• RECORDS
----

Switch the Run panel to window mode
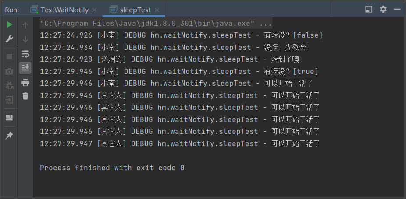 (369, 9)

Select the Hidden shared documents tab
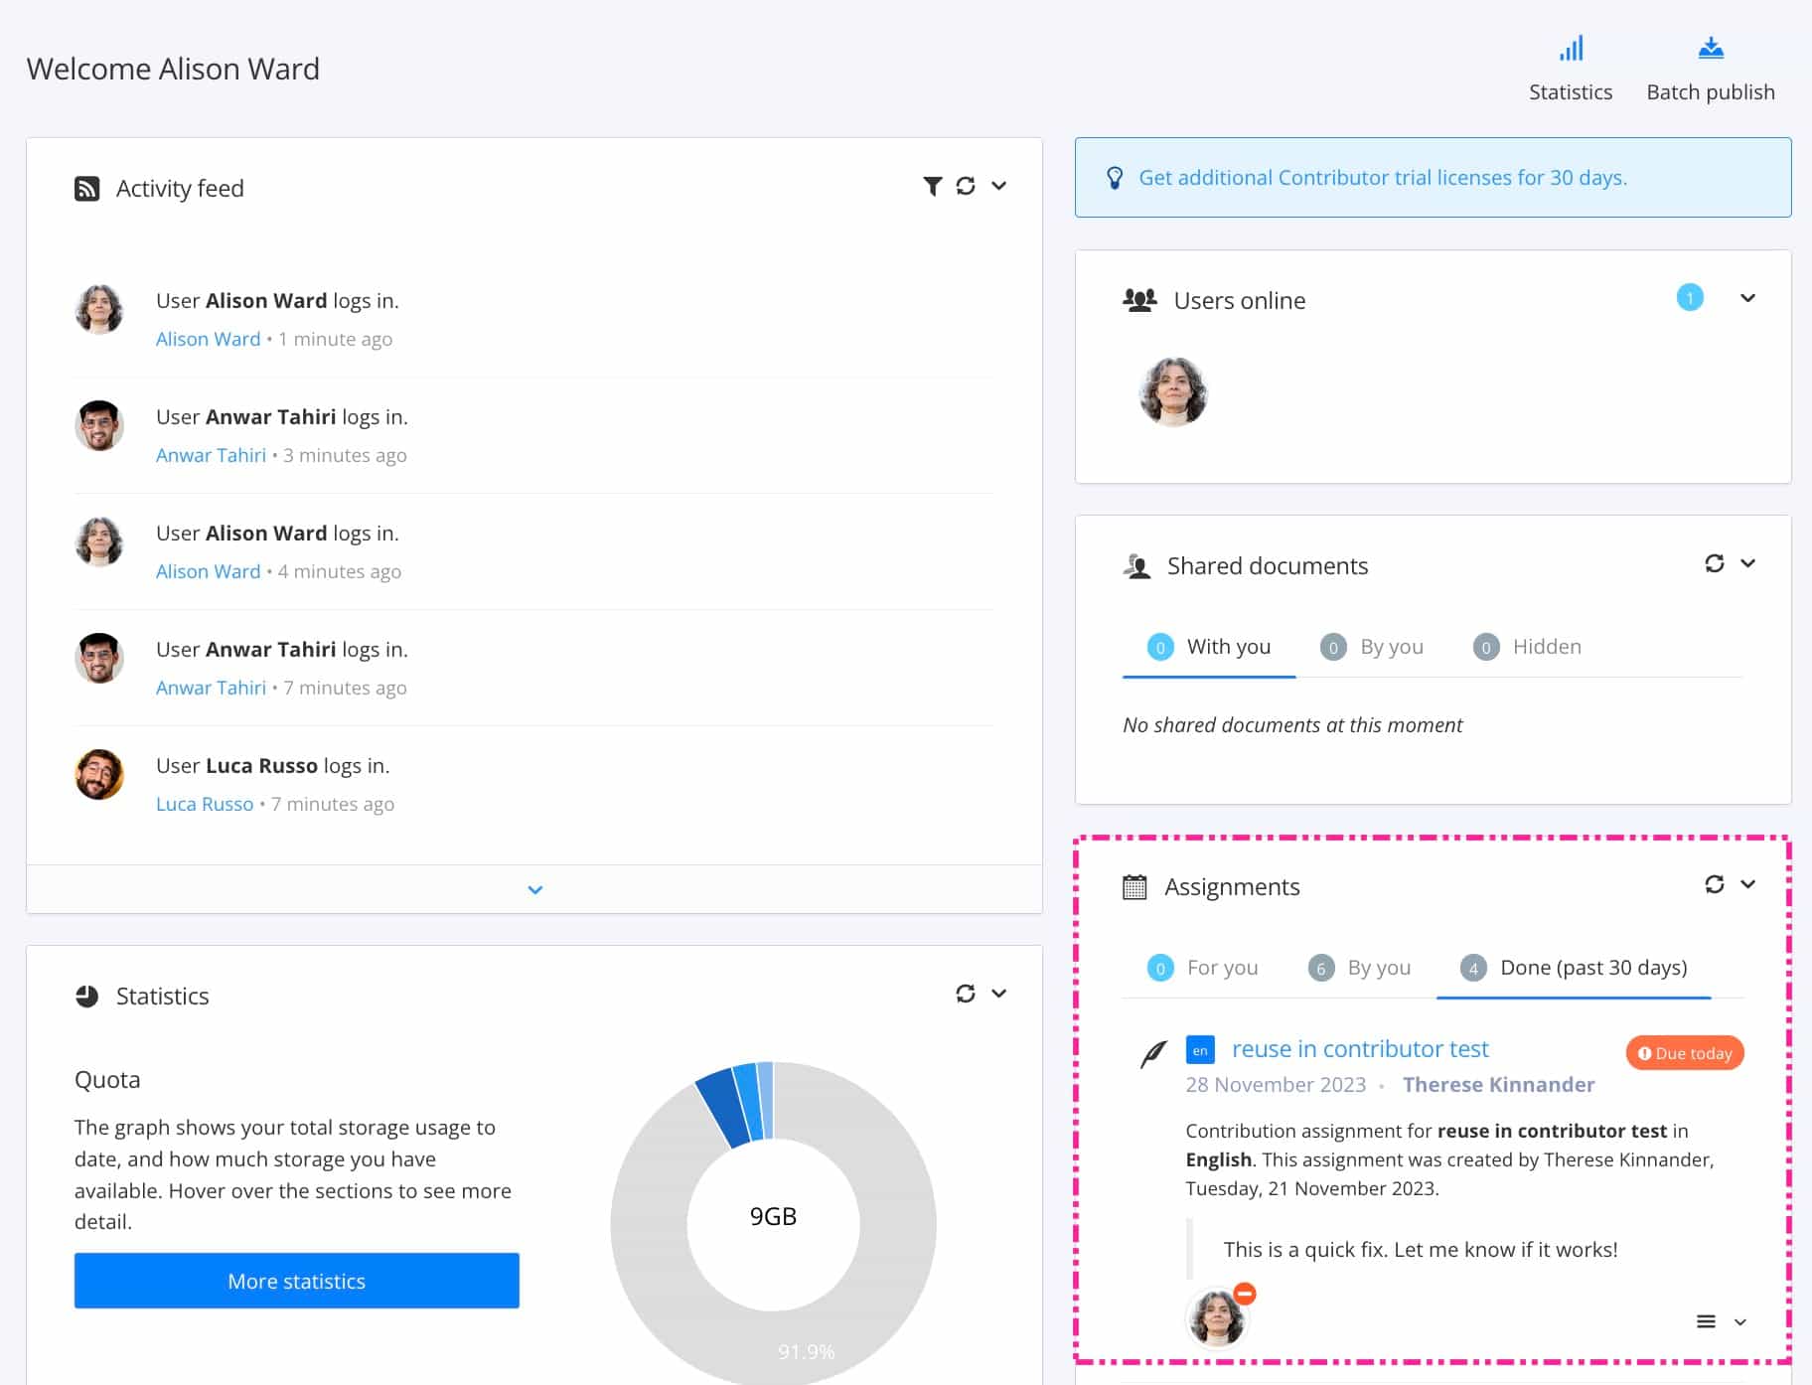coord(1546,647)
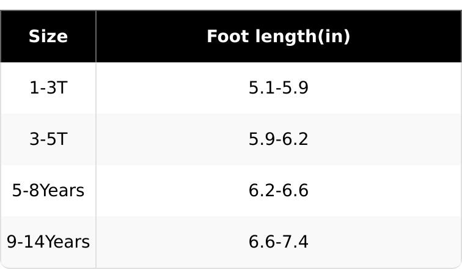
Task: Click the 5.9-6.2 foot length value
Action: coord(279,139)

----

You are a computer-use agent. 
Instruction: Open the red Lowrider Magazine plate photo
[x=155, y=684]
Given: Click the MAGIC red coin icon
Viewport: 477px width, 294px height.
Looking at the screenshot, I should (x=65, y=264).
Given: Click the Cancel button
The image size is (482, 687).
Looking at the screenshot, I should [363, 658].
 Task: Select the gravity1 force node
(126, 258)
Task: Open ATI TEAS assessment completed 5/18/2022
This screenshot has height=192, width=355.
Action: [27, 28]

----

• YOUR GOAL
Since only part of the listing is wanted, copy exactly the lines from the one holding "Instruction: Open the" to the one holding "Given: Click the Cancel button", both included.

• RESPONSE AREA
Instruction: Open the red Lowrider Magazine plate photo
[x=155, y=684]
Given: Click the MAGIC red coin icon
Viewport: 477px width, 294px height.
Looking at the screenshot, I should (x=65, y=264).
Given: Click the Cancel button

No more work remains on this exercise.